• _Aim_:
Express the records as a Markdown table with the columns Row and Line, one row per line with its number, leaving out blank lines.

----

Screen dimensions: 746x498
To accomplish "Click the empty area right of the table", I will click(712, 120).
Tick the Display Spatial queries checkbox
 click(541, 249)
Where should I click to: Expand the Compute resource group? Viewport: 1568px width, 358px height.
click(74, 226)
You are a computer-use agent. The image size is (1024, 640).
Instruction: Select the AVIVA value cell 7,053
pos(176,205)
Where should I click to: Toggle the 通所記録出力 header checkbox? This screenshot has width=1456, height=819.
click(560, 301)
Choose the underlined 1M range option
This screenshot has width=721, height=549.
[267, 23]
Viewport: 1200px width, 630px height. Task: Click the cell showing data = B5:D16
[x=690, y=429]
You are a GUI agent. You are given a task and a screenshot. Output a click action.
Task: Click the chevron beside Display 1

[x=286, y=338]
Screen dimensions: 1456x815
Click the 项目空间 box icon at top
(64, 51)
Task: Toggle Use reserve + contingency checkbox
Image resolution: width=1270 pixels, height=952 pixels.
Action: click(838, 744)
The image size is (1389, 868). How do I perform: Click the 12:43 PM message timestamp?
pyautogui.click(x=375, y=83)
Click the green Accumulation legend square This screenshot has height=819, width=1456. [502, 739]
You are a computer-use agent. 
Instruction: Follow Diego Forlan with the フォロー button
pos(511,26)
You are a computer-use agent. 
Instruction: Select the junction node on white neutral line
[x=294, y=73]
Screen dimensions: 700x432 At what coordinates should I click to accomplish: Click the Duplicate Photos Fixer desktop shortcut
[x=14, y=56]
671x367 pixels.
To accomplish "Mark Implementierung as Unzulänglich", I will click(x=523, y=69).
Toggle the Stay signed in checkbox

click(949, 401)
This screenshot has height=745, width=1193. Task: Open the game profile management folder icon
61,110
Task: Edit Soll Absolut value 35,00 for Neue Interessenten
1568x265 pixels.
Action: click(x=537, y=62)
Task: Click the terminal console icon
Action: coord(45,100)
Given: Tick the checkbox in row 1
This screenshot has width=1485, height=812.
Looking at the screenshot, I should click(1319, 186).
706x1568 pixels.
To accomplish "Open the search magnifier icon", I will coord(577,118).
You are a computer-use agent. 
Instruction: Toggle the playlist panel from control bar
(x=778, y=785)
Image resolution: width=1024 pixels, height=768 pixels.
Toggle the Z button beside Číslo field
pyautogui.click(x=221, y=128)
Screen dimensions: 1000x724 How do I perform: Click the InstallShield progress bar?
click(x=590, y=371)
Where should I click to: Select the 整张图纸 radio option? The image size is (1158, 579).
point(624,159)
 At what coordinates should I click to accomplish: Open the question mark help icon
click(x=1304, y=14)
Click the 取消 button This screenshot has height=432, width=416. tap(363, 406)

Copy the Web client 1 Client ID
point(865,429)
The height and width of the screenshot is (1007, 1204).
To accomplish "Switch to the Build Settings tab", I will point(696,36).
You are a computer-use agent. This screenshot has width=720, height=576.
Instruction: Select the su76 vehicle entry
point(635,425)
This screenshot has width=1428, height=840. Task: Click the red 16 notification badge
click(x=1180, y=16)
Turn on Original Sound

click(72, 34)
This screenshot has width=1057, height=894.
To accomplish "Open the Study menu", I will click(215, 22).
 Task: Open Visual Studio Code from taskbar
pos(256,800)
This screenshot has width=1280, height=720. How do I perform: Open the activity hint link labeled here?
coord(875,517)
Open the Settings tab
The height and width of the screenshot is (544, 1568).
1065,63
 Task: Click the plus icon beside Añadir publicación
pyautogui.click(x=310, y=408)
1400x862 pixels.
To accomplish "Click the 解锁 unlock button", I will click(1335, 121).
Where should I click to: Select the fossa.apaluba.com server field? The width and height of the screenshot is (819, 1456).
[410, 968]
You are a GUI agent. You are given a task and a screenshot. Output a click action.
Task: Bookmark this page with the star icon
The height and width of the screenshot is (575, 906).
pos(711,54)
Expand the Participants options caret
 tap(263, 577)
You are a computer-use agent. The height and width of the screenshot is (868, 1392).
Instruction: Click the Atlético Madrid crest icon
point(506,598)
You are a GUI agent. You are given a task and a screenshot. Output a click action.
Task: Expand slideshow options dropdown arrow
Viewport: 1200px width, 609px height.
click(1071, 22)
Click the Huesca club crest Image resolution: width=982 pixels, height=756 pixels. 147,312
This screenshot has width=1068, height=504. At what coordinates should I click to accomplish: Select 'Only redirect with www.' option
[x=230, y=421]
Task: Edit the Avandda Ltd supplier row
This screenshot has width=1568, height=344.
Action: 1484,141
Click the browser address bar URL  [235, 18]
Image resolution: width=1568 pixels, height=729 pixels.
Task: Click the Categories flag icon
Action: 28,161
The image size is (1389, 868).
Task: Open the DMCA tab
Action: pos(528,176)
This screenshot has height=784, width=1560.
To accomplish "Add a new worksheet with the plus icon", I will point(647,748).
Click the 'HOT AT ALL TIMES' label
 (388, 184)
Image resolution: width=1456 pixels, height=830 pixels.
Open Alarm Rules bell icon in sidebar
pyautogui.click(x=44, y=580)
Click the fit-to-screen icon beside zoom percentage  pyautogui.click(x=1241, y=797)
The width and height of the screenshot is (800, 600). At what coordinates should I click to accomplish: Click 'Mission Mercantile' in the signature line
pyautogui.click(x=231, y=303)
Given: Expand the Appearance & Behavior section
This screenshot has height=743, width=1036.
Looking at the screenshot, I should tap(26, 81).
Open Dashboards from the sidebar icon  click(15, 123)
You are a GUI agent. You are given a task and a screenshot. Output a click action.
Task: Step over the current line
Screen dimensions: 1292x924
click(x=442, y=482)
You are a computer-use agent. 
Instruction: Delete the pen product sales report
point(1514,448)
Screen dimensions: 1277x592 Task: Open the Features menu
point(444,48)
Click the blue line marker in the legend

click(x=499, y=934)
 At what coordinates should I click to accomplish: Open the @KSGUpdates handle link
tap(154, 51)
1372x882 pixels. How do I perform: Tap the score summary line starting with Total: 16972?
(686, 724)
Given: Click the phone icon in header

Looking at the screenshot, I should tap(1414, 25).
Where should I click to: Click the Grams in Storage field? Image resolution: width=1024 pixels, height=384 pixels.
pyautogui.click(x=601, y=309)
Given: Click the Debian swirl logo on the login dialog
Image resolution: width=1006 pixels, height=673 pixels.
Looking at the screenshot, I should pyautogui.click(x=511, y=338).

----

• _Solved exercise_:
| Row | Line |
|---|---|
| 1 | Screen dimensions: 746x498 |
| 2 | To accomplish "Click the empty area right of the table", I will click(712, 120). |
| 3 | Tick the Display Spatial queries checkbox |
| 4 |  click(541, 249) |
| 5 | Where should I click to: Expand the Compute resource group? Viewport: 1568px width, 358px height. |
| 6 | click(74, 226) |
| 7 | You are a computer-use agent. The image size is (1024, 640). |
| 8 | Instruction: Select the AVIVA value cell 7,053 |
| 9 | pos(176,205) |
| 10 | Where should I click to: Toggle the 通所記録出力 header checkbox? This screenshot has width=1456, height=819. |
| 11 | click(560, 301) |
| 12 | Choose the underlined 1M range option |
| 13 | This screenshot has width=721, height=549. |
| 14 | [267, 23] |
| 15 | Viewport: 1200px width, 630px height. Task: Click the cell showing data = B5:D16 |
| 16 | [x=690, y=429] |
| 17 | You are a GUI agent. You are given a task and a screenshot. Output a click action. |
| 18 | Task: Click the chevron beside Display 1 |
| 19 | [x=286, y=338] |
| 20 | Screen dimensions: 1456x815 |
| 21 | Click the 项目空间 box icon at top |
| 22 | (64, 51) |
| 23 | Task: Toggle Use reserve + contingency checkbox |
| 24 | Image resolution: width=1270 pixels, height=952 pixels. |
| 25 | Action: click(838, 744) |
| 26 | The image size is (1389, 868). How do I perform: Click the 12:43 PM message timestamp? |
| 27 | pyautogui.click(x=375, y=83) |
| 28 | Click the green Accumulation legend square This screenshot has height=819, width=1456. [502, 739] |
| 29 | You are a computer-use agent.  |
| 30 | Instruction: Follow Diego Forlan with the フォロー button |
| 31 | pos(511,26) |
| 32 | You are a computer-use agent.  |
| 33 | Instruction: Select the junction node on white neutral line |
| 34 | [x=294, y=73] |
| 35 | Screen dimensions: 700x432 At what coordinates should I click to accomplish: Click the Duplicate Photos Fixer desktop shortcut |
| 36 | [x=14, y=56] |
| 37 | 671x367 pixels. |
| 38 | To accomplish "Mark Implementierung as Unzulänglich", I will click(x=523, y=69). |
| 39 | Toggle the Stay signed in checkbox |
| 40 | click(949, 401) |
| 41 | This screenshot has height=745, width=1193. Task: Open the game profile management folder icon |
| 42 | 61,110 |
| 43 | Task: Edit Soll Absolut value 35,00 for Neue Interessenten |
| 44 | 1568x265 pixels. |
| 45 | Action: click(x=537, y=62) |
| 46 | Task: Click the terminal console icon |
| 47 | Action: coord(45,100) |
| 48 | Given: Tick the checkbox in row 1 |
| 49 | This screenshot has width=1485, height=812. |
| 50 | Looking at the screenshot, I should click(1319, 186). |
| 51 | 706x1568 pixels. |
| 52 | To accomplish "Open the search magnifier icon", I will coord(577,118). |
| 53 | You are a computer-use agent.  |
| 54 | Instruction: Toggle the playlist panel from control bar |
| 55 | (x=778, y=785) |
| 56 | Image resolution: width=1024 pixels, height=768 pixels. |
| 57 | Toggle the Z button beside Číslo field |
| 58 | pyautogui.click(x=221, y=128) |
| 59 | Screen dimensions: 1000x724 How do I perform: Click the InstallShield progress bar? |
| 60 | click(x=590, y=371) |
| 61 | Where should I click to: Select the 整张图纸 radio option? The image size is (1158, 579). |
| 62 | point(624,159) |
| 63 |  At what coordinates should I click to accomplish: Open the question mark help icon |
| 64 | click(x=1304, y=14) |
| 65 | Click the 取消 button This screenshot has height=432, width=416. tap(363, 406) |
| 66 | Copy the Web client 1 Client ID |
| 67 | point(865,429) |
| 68 | The height and width of the screenshot is (1007, 1204). |
| 69 | To accomplish "Switch to the Build Settings tab", I will point(696,36). |
| 70 | You are a computer-use agent. This screenshot has width=720, height=576. |
| 71 | Instruction: Select the su76 vehicle entry |
| 72 | point(635,425) |
| 73 | This screenshot has width=1428, height=840. Task: Click the red 16 notification badge |
| 74 | click(x=1180, y=16) |
| 75 | Turn on Original Sound |
| 76 | click(72, 34) |
| 77 | This screenshot has width=1057, height=894. |
| 78 | To accomplish "Open the Study menu", I will click(215, 22). |
| 79 |  Task: Open Visual Studio Code from taskbar |
| 80 | pos(256,800) |
| 81 | This screenshot has width=1280, height=720. How do I perform: Open the activity hint link labeled here? |
| 82 | coord(875,517) |
| 83 | Open the Settings tab |
| 84 | The height and width of the screenshot is (544, 1568). |
| 85 | 1065,63 |
| 86 |  Task: Click the plus icon beside Añadir publicación |
| 87 | pyautogui.click(x=310, y=408) |
| 88 | 1400x862 pixels. |
| 89 | To accomplish "Click the 解锁 unlock button", I will click(1335, 121). |
| 90 | Where should I click to: Select the fossa.apaluba.com server field? The width and height of the screenshot is (819, 1456). |
| 91 | [410, 968] |
| 92 | You are a GUI agent. You are given a task and a screenshot. Output a click action. |
| 93 | Task: Bookmark this page with the star icon |
| 94 | The height and width of the screenshot is (575, 906). |
| 95 | pos(711,54) |
| 96 | Expand the Participants options caret |
| 97 |  tap(263, 577) |
| 98 | You are a computer-use agent. The height and width of the screenshot is (868, 1392). |
| 99 | Instruction: Click the Atlético Madrid crest icon |
| 100 | point(506,598) |
| 101 | You are a GUI agent. You are given a task and a screenshot. Output a click action. |
| 102 | Task: Expand slideshow options dropdown arrow |
| 103 | Viewport: 1200px width, 609px height. |
| 104 | click(1071, 22) |
| 105 | Click the Huesca club crest Image resolution: width=982 pixels, height=756 pixels. 147,312 |
| 106 | This screenshot has width=1068, height=504. At what coordinates should I click to accomplish: Select 'Only redirect with www.' option |
| 107 | [x=230, y=421] |
| 108 | Task: Edit the Avandda Ltd supplier row |
| 109 | This screenshot has width=1568, height=344. |
| 110 | Action: 1484,141 |
| 111 | Click the browser address bar URL  [235, 18] |
| 112 | Image resolution: width=1568 pixels, height=729 pixels. |
| 113 | Task: Click the Categories flag icon |
| 114 | Action: 28,161 |
| 115 | The image size is (1389, 868). |
| 116 | Task: Open the DMCA tab |
| 117 | Action: pos(528,176) |
| 118 | This screenshot has height=784, width=1560. |
| 119 | To accomplish "Add a new worksheet with the plus icon", I will point(647,748). |
| 120 | Click the 'HOT AT ALL TIMES' label |
| 121 |  (388, 184) |
| 122 | Image resolution: width=1456 pixels, height=830 pixels. |
| 123 | Open Alarm Rules bell icon in sidebar |
| 124 | pyautogui.click(x=44, y=580) |
| 125 | Click the fit-to-screen icon beside zoom percentage  pyautogui.click(x=1241, y=797) |
| 126 | The width and height of the screenshot is (800, 600). At what coordinates should I click to accomplish: Click 'Mission Mercantile' in the signature line |
| 127 | pyautogui.click(x=231, y=303) |
| 128 | Given: Expand the Appearance & Behavior section |
| 129 | This screenshot has height=743, width=1036. |
| 130 | Looking at the screenshot, I should tap(26, 81). |
| 131 | Open Dashboards from the sidebar icon  click(15, 123) |
| 132 | You are a GUI agent. You are given a task and a screenshot. Output a click action. |
| 133 | Task: Step over the current line |
| 134 | Screen dimensions: 1292x924 |
| 135 | click(x=442, y=482) |
| 136 | You are a computer-use agent.  |
| 137 | Instruction: Delete the pen product sales report |
| 138 | point(1514,448) |
| 139 | Screen dimensions: 1277x592 Task: Open the Features menu |
| 140 | point(444,48) |
| 141 | Click the blue line marker in the legend |
| 142 | click(x=499, y=934) |
| 143 |  At what coordinates should I click to accomplish: Open the @KSGUpdates handle link |
| 144 | tap(154, 51) |
| 145 | 1372x882 pixels. How do I perform: Tap the score summary line starting with Total: 16972? |
| 146 | (686, 724) |
| 147 | Given: Click the phone icon in header |
| 148 | Looking at the screenshot, I should tap(1414, 25). |
| 149 | Where should I click to: Click the Grams in Storage field? Image resolution: width=1024 pixels, height=384 pixels. |
| 150 | pyautogui.click(x=601, y=309) |
| 151 | Given: Click the Debian swirl logo on the login dialog |
| 152 | Image resolution: width=1006 pixels, height=673 pixels. |
| 153 | Looking at the screenshot, I should pyautogui.click(x=511, y=338). |